__Passage provided__

-.-.-

What's more, it's been donated with a false rationale -- claim to be helping the poor. The Central Americans who have joined a caravan in hopes of easy entry to the states aren't the poor at all -- studies show that they come from the lower middle classes of their countries, not the poorest of the poor, and have the technology and social media skill to take part in the new organized smuggling operations such as caravans. They're either looking for a better job or more likely, an easier life courtesy of the U.S. taxpayer. We have all seen photos of these caravaners wearing designer clothes, pushing expensive strollers, using cellphones, fighting obesity, leaving huge mounds of garbage, something truly poor people can't do given they have nothing to litter with, and triumphantly waving the Honduran flag as if they were conquering something. Poorest of the poor, hardly. And what we don't see, yet which is obvious enough, is that most have plenty of money for the journey, including for some, money to pay coyotes for the final border break into the U.S.
The hypocrisy piles up when one considers that these supposed poor come from some place - a place the pope has yet to condemn in his sermons as he points the finger at us, places whose democratic governments that supposedly drive people from their homelands. Where's his condemnation of those governments if the problem is what he says it is?

-.-.-

__Stored data__
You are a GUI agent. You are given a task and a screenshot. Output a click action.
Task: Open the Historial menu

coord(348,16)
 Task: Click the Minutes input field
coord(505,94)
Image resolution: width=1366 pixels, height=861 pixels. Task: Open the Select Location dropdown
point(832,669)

-.-.-

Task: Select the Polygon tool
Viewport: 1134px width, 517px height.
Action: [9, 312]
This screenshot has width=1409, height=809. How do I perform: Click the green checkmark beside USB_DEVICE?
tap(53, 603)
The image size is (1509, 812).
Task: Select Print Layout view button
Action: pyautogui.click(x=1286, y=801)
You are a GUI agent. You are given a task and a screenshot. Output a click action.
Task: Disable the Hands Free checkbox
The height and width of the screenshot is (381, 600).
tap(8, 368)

-.-.-

__Apply what you read__
- 1) In the passage on the Central American caravan, list every thing the photos show the caravaners doing.
- 2) Extend the passage on the Central American caravan beyond its final sentence.
The entries play no part in this work.

__Numbered answers__
- 1)
- Wearing designer clothes
- Pushing expensive strollers
- Using cellphones
- Fighting obesity
- Leaving huge mounds of garbage
- Triumphantly waving the Honduran flag

- 2)
And if these people are so poor and deprived, can he tell us why he didn't donate the money to them in their home countries?
Here's another hypocrisy: If poverty and starvation are something the pope claims he is concerned about, why hasn't the Vatican delivered a $500,000 donation to Venezuela's genuinely impoverished and oppressed people? We are seeing pictures like this coming out of Venezuela now:
No es #Africa es #Venezuela. Es una verguenza que us país con grandes extensiones de tierras no sea capaz de asegurar la #seguridad #alimentaria a toda su población. Personas desnutidas son más susceptibles a enfermedades y a disminución de su capacidad intelectual. pic.twitter.com/bXuml539A4
— Alianza Venezolana por la Salud (@alianzavsalud) April 27, 2019
It's true the Maduro administration is blocking aid from the U.S., but it has softened up and allowed aid from the International Red Cross and Russia to come in. What's more, dictator Nicolas Maduro has openly sought favor from Pope Francis, which makes acceptance of Vatican aid a very likely prospect. Here's another way: Economist Steve Hanke reports that cryptocurrency can bring aid to the country with no interference from Maduro. The Vatican has a lot of options. Any Venezuelan aid listed for Peter's Pence? Not a dime.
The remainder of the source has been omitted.